- [WRITTEN TASK]
Swap "Describe the element" for "Name the element" throughout the records below and write them out again with nothing else changed. Leave the pictures out of your answer.

- [GIVEN DATA]
■ ■ ■ ■

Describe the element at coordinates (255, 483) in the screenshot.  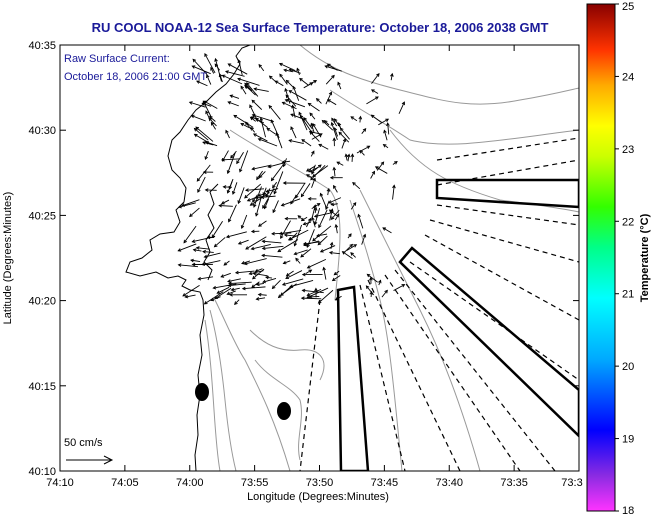
I see `x-tick-label: 73:55` at that location.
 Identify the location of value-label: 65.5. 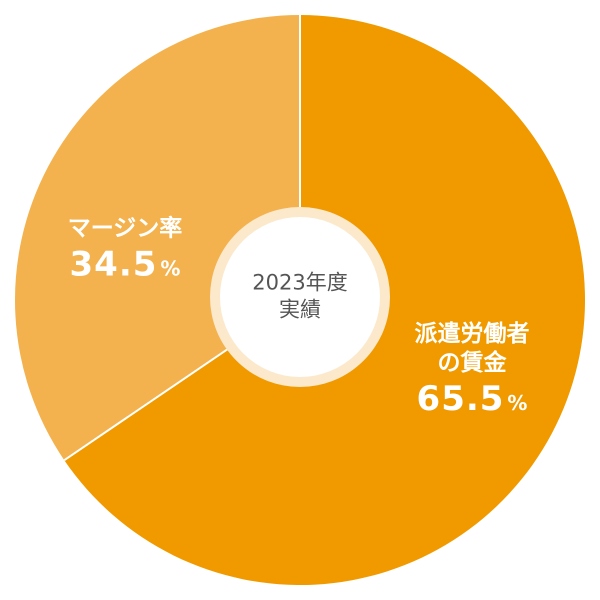
(460, 398).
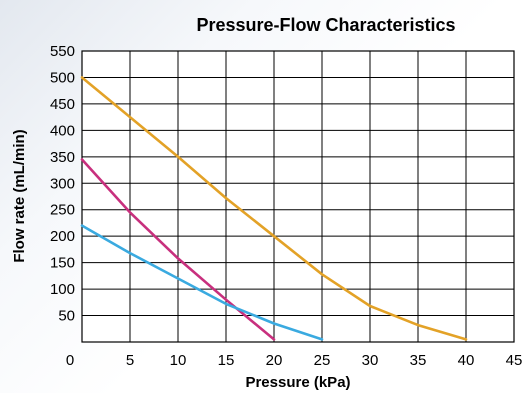 This screenshot has width=528, height=393. What do you see at coordinates (62, 104) in the screenshot?
I see `y-tick-label: 450` at bounding box center [62, 104].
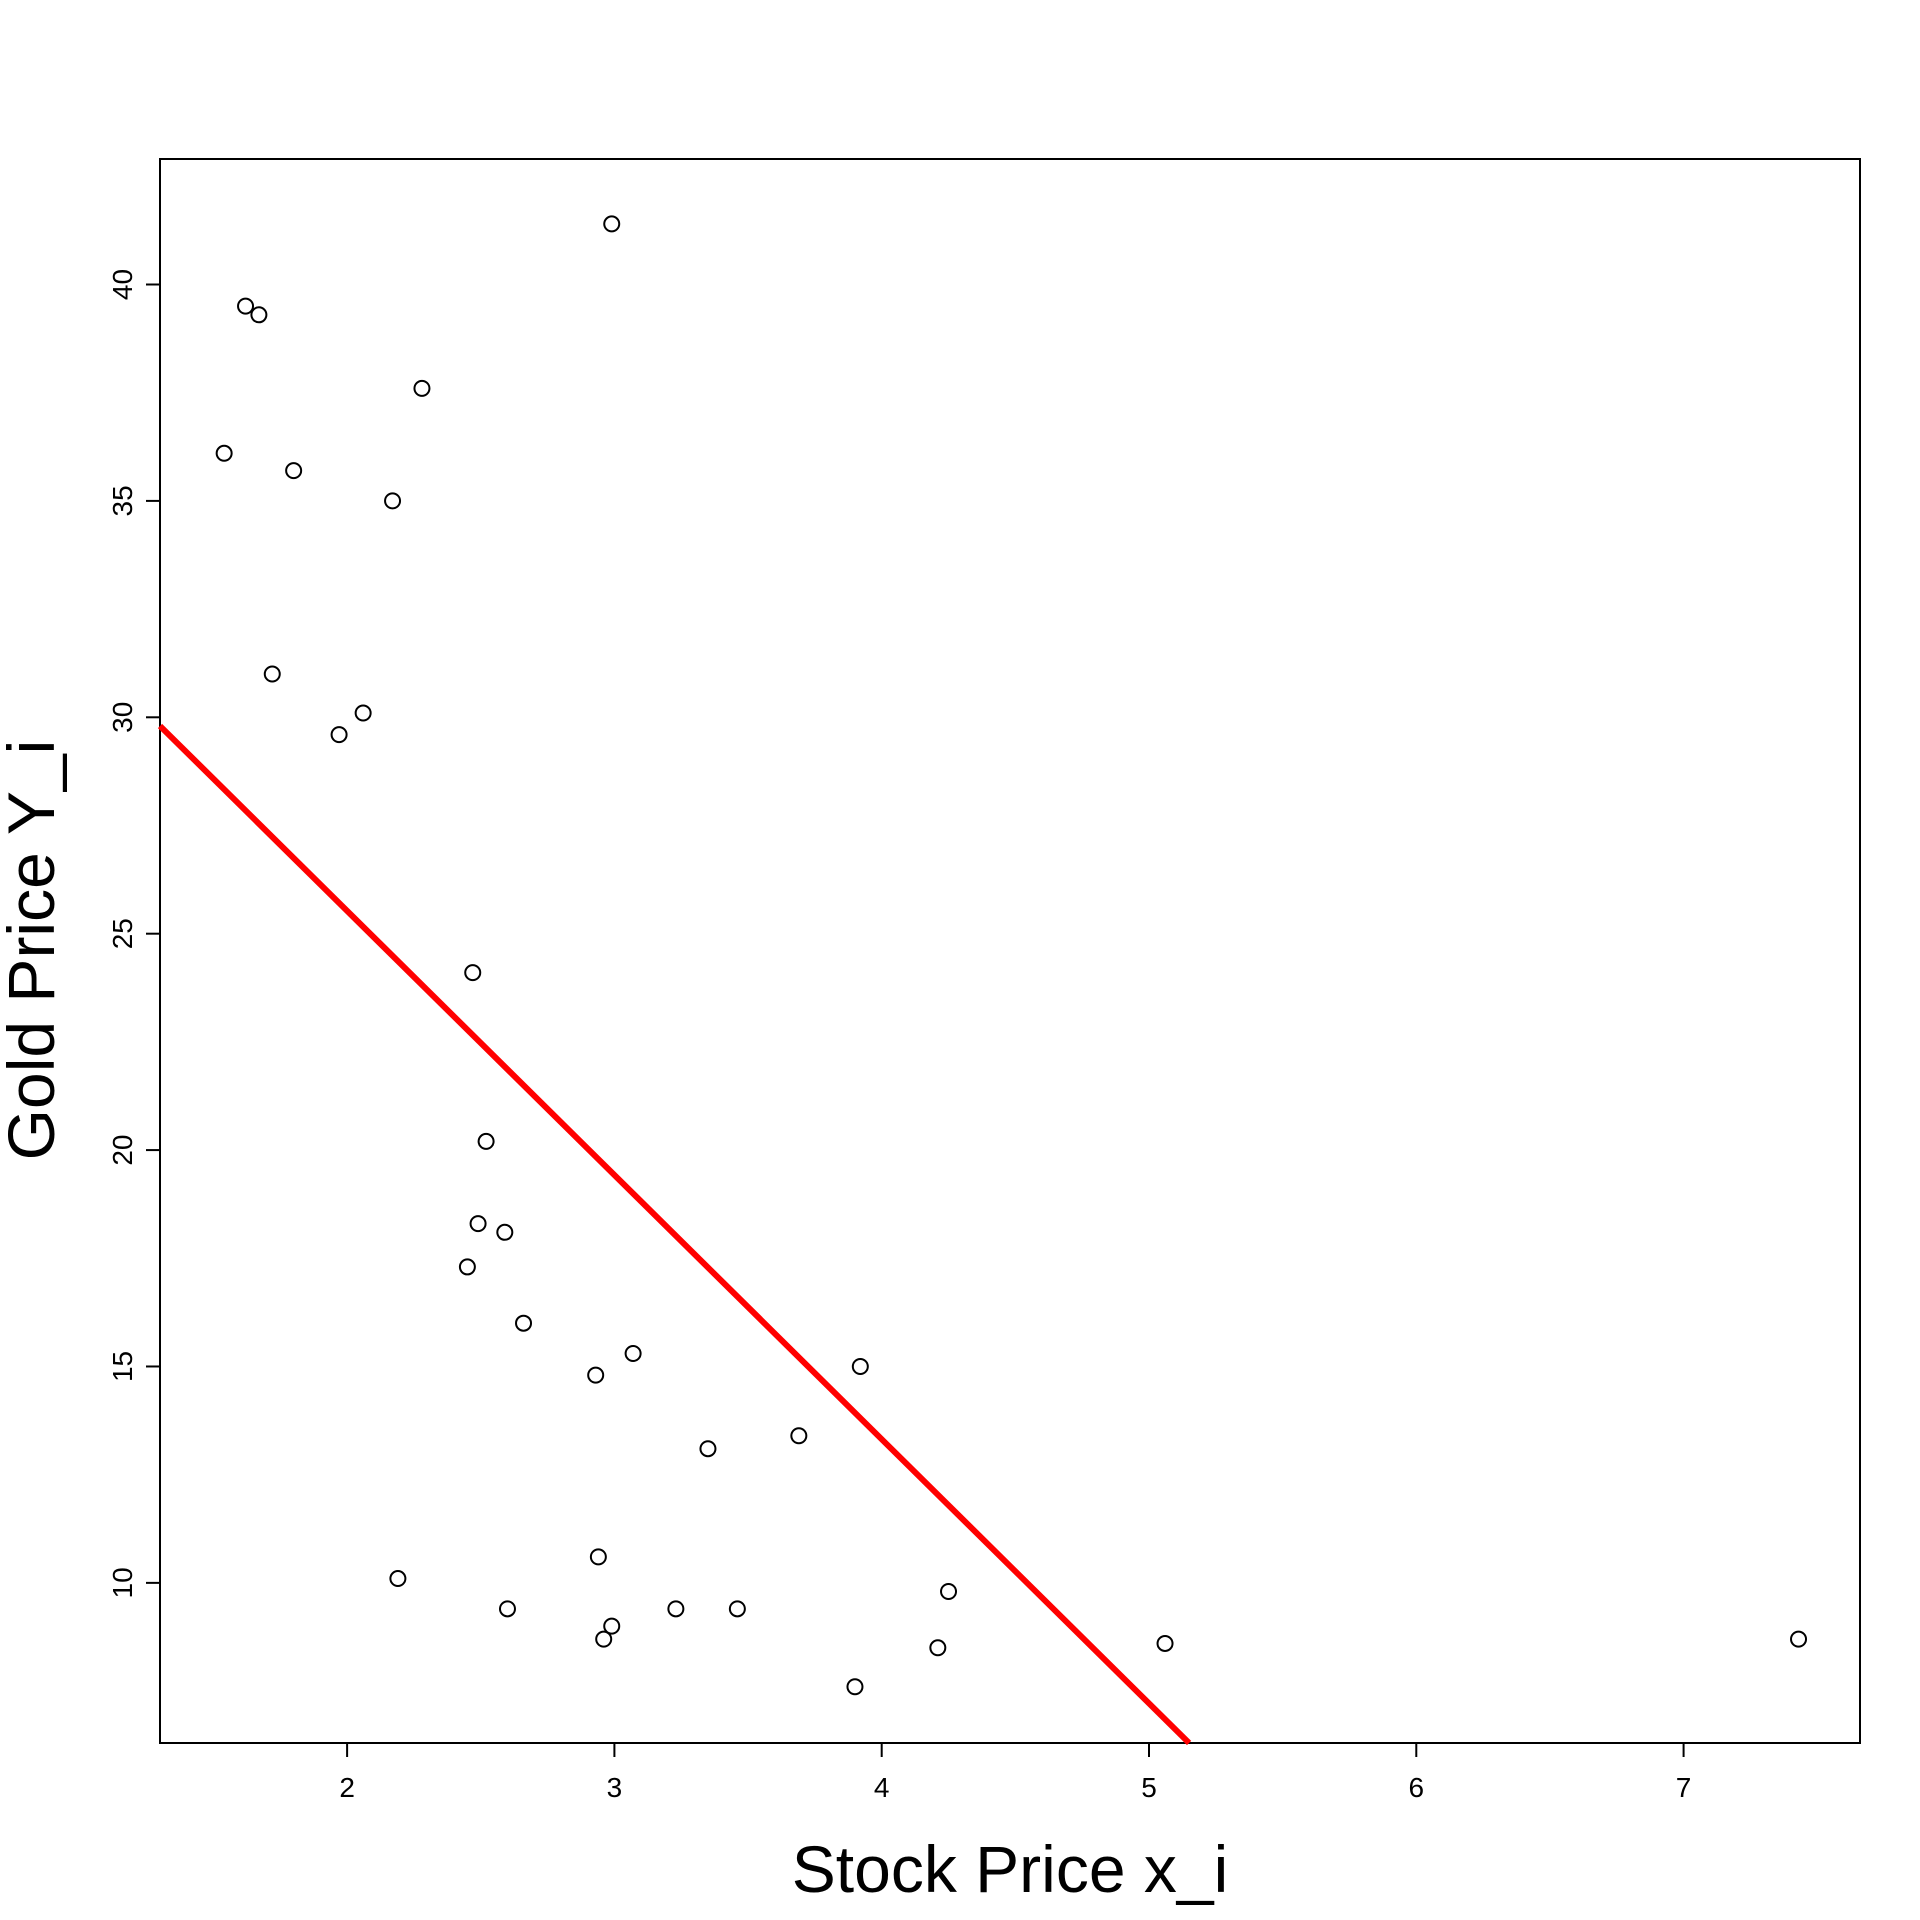 This screenshot has width=1920, height=1920. What do you see at coordinates (615, 1788) in the screenshot?
I see `x-tick-label: 3` at bounding box center [615, 1788].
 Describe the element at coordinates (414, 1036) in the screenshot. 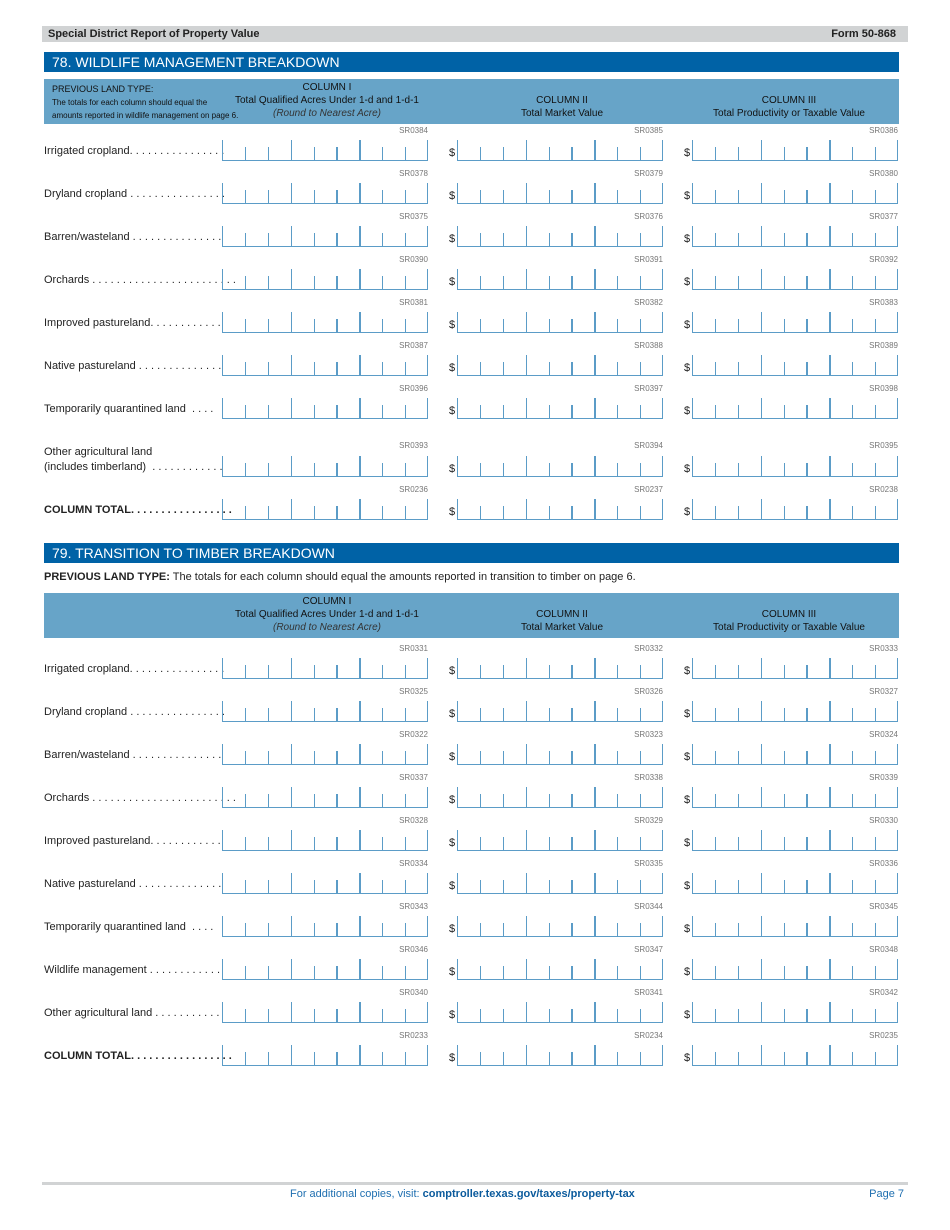

I see `field-code: SR0233` at that location.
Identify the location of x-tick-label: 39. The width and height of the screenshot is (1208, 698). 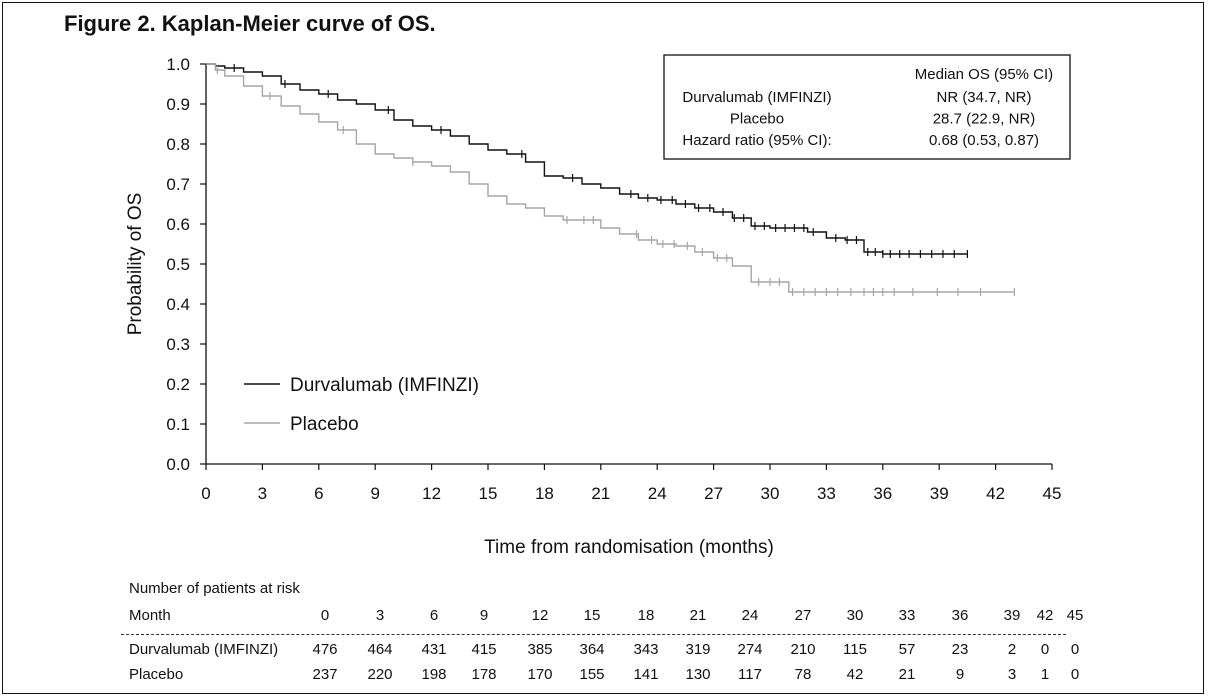
(940, 494).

■ ■ ■ ■

- [ANSWER BOX]
Name the element at coordinates (255, 483) in the screenshot.  
I see `x-tick-label: 73:55` at that location.
 Identify the location of value-label: 65.5. 
(460, 398).
 This screenshot has width=528, height=393. What do you see at coordinates (62, 104) in the screenshot?
I see `y-tick-label: 450` at bounding box center [62, 104].
 This screenshot has width=1920, height=1920. What do you see at coordinates (615, 1788) in the screenshot?
I see `x-tick-label: 3` at bounding box center [615, 1788].
 Name the element at coordinates (414, 1036) in the screenshot. 

I see `field-code: SR0233` at that location.
Identify the location of x-tick-label: 39. The width and height of the screenshot is (1208, 698). 
(940, 494).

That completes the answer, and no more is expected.